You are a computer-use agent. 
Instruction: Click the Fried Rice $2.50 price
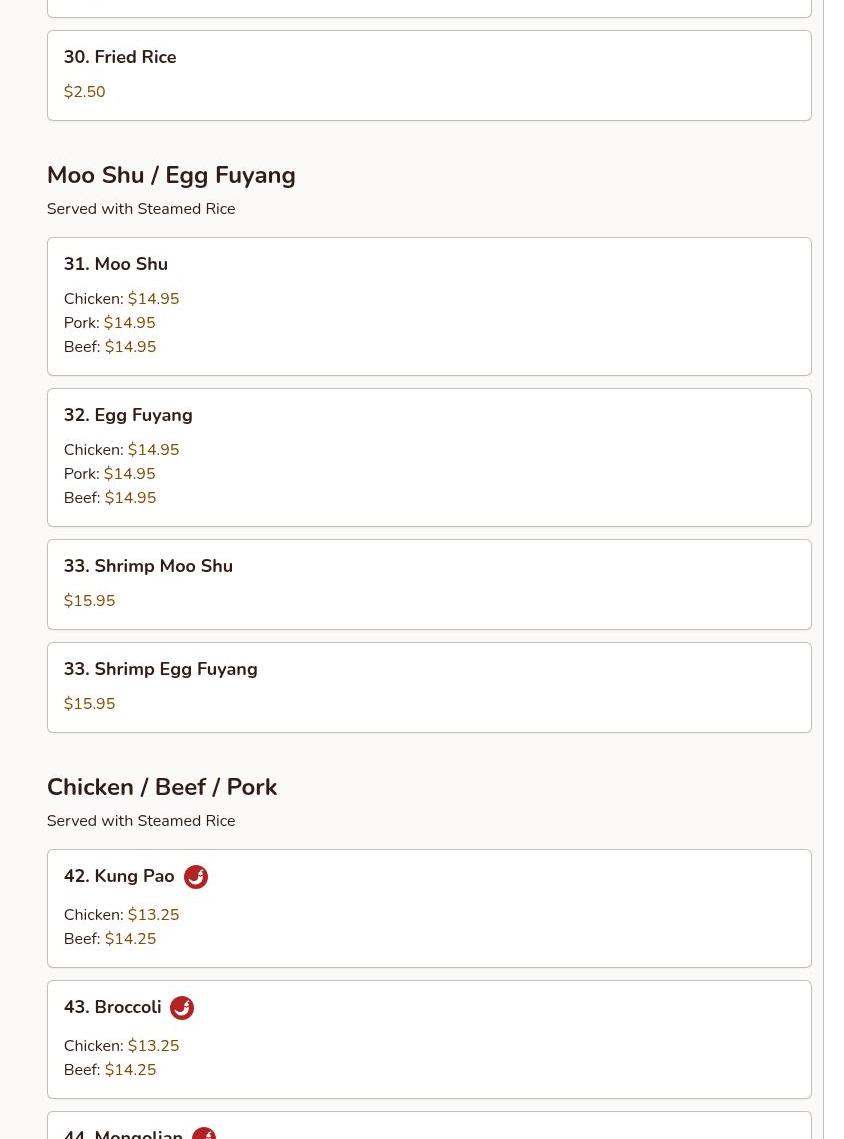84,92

* * *

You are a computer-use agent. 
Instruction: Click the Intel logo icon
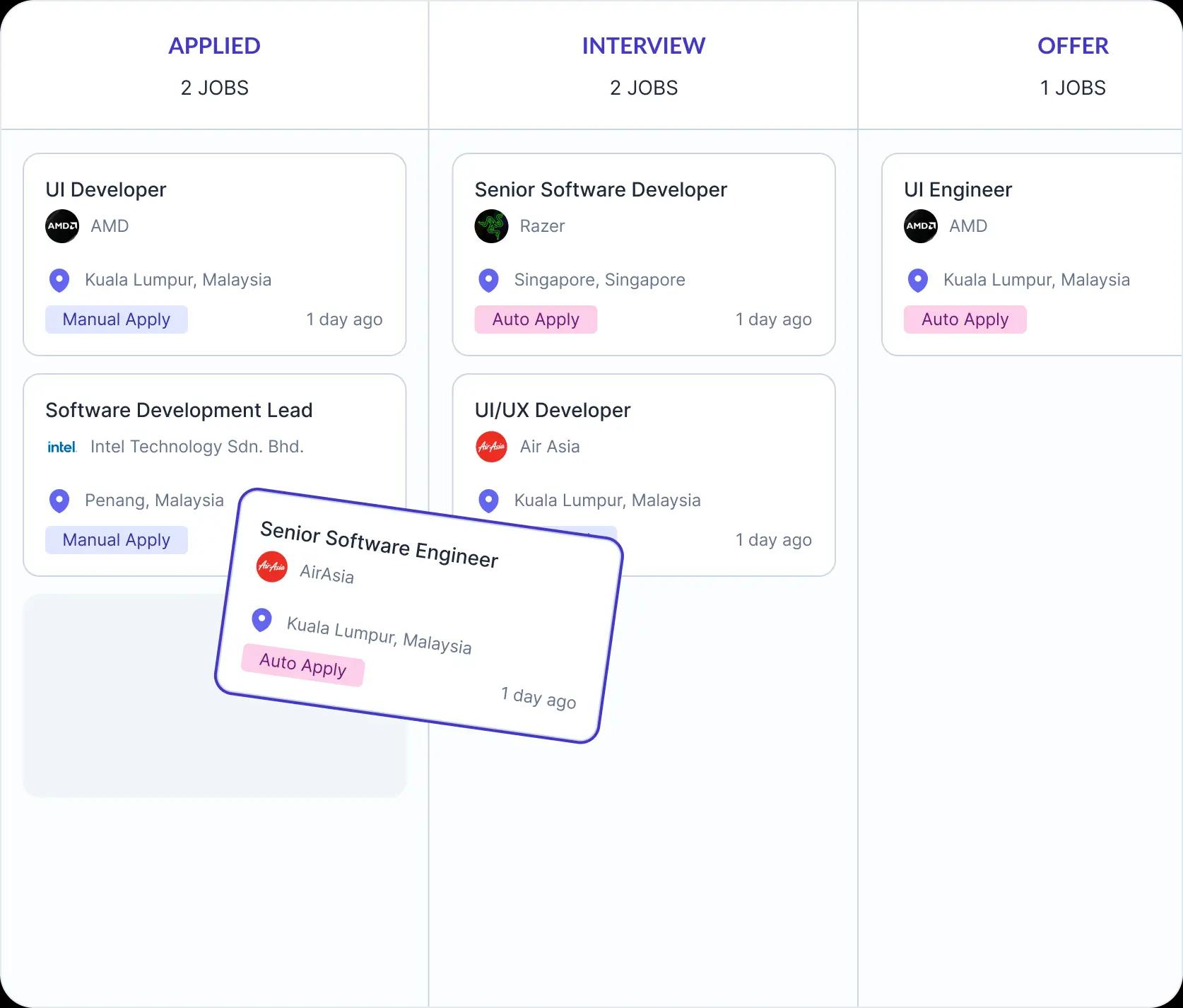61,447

_TASK DETAILS:_ Count the lines in the rows above that contain the string "Click", with case significant. Reply with the number alone.

_PROBLEM SOLUTION:_ 2